In movies they sometimes depict space as a place of silence where the sounds of one's body fill the world. Every breath taken inside the space suit is as loud as a cry. Every step like a boulder falling. Every rustling of fabric like a spaceship about to tear itself apart. And every move is slow, deliberate, weightless. You can jump a dozen feet up, but it will feel like a feather's slow descent, not the mighty bound of a giant.
That's how I felt crossing the distance between me and the crowd. The colors of the world were off, the sky looked like a bruise, and every step seemed to take an age. But I did cross the distance, eyes fixated on the nearest electronic head with its beady lens eyes. I reached it, and raised my hand, and put it on their shoulder.
There was a gasp and a tug as a human body felt itself pulled into the frozen time, an experience completely alien to it, mind and body struggling to adjust to a world without air where they needed no lungs to breathe. I pulled them towards me and the hideous head was gone, and I was staring at Claire from the store, dyed-blonde hair disheveled, eyes wide and staring into my hood and scarf with no sign of recognition - then she opened her mouth to scream into my face so loud it hurt.
The cloud of lights around her head was starting to form another face, overlain on top of hers, a broad face with a receding hairline.
I had no idea if what I was about to do would work. I had no idea it wouldn't kill her. That's why I hadn't tried it before. But at this point, all I had was a desperation play. So I grabbed her head by the side (as she started haphazardly grabbing and clawing at my face, and I reached around with my other hand, and I dug my fingers into the spit tissue between skin and metal, and I ripped her other face off.
he kills he kills he cannot kill are they human still do they count do they not count why does he not kill humans what is a human where is the limit will she die doesn't he know her
Blood ran down between my fingers and living metal writhed against my palm; Claire screamed bloody murder, her face contorting in pain, and I held her head, watching, hoping she wouldn't just bleed to death or that her brain wouldn't dribble out between my fingers.
But no. She was in pain, obviously, and she was bleeding a lot - the way you bleed from a scalp wound, not the way you bleed from a hemorrhage. And her eyes flicked from side to side, confused, her mouth wording questions as to what the fuck was happening.
So I released her, her body freezing mid-stumble a second after leaving my hand, and without even looking at it I tossed the torn face to the ground and smashed it with my heel.
"I could have solved this from day fucking one," I shouted into the silence, "I could have just lobotomized these things out of them. Couldn't any of you fuckers have said so?!"
we didn't know we didn't know we swear we don't know how you work we are sorry i am sorry we are sorry i am sorry i didn't know it always manifests differently you must understand We are sorry.

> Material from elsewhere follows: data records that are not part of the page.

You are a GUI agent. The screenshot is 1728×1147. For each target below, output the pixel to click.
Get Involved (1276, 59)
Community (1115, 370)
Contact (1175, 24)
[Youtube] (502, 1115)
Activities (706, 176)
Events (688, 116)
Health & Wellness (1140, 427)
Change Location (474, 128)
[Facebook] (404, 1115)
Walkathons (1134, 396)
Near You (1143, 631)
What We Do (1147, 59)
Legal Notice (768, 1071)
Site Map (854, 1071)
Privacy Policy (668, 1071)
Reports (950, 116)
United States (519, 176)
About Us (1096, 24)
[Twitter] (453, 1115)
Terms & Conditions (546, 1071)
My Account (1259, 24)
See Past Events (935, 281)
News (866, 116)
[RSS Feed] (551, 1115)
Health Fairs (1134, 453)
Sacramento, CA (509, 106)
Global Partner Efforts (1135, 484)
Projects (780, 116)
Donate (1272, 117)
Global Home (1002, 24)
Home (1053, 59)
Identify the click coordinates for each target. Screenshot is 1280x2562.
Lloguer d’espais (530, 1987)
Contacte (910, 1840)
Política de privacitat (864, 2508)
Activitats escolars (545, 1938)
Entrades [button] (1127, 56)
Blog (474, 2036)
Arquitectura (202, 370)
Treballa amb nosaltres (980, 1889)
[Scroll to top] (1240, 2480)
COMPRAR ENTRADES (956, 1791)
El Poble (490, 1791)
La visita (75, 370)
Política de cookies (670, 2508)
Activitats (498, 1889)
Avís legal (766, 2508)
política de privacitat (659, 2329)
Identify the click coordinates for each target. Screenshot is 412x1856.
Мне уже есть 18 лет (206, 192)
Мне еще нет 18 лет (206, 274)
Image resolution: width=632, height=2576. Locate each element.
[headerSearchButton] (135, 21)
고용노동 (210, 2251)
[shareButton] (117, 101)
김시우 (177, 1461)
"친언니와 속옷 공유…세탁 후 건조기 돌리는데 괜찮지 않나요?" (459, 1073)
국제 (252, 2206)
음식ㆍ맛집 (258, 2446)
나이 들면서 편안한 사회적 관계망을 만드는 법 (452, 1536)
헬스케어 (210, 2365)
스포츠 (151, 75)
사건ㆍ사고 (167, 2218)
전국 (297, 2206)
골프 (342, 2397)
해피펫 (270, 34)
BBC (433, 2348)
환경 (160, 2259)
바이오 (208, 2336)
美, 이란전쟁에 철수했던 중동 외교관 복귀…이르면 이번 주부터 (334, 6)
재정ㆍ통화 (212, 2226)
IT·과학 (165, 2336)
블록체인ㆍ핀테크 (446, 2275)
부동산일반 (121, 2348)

I grabbed the next closest person, a short, stocky man with a blonde moustache and a shaved head; he too started visibly as I pulled him into my timestream, and I immediately plunged my hand in between the writhing, wiry hair of his second face, tearing it out of him - blood and lymph and stranger fluids stretched between his scalp and the gorgon, and it resisted for a moment as vein-cables stretched - then snapped, and the head was gone, and I released him before he could do no more than gasp in pain. The medusa was trying to bite through my palm, so I threw it to the side where it froze in the air, and put a knife through it.
I looked at the man's clean-shaven head. Where I had feared to see rent flesh, cracked bone and an exposed brain, there was instead only red irritated skin and a few bleeding spots arranged in a rough circle.
I could have solved this entire time. Fuck me.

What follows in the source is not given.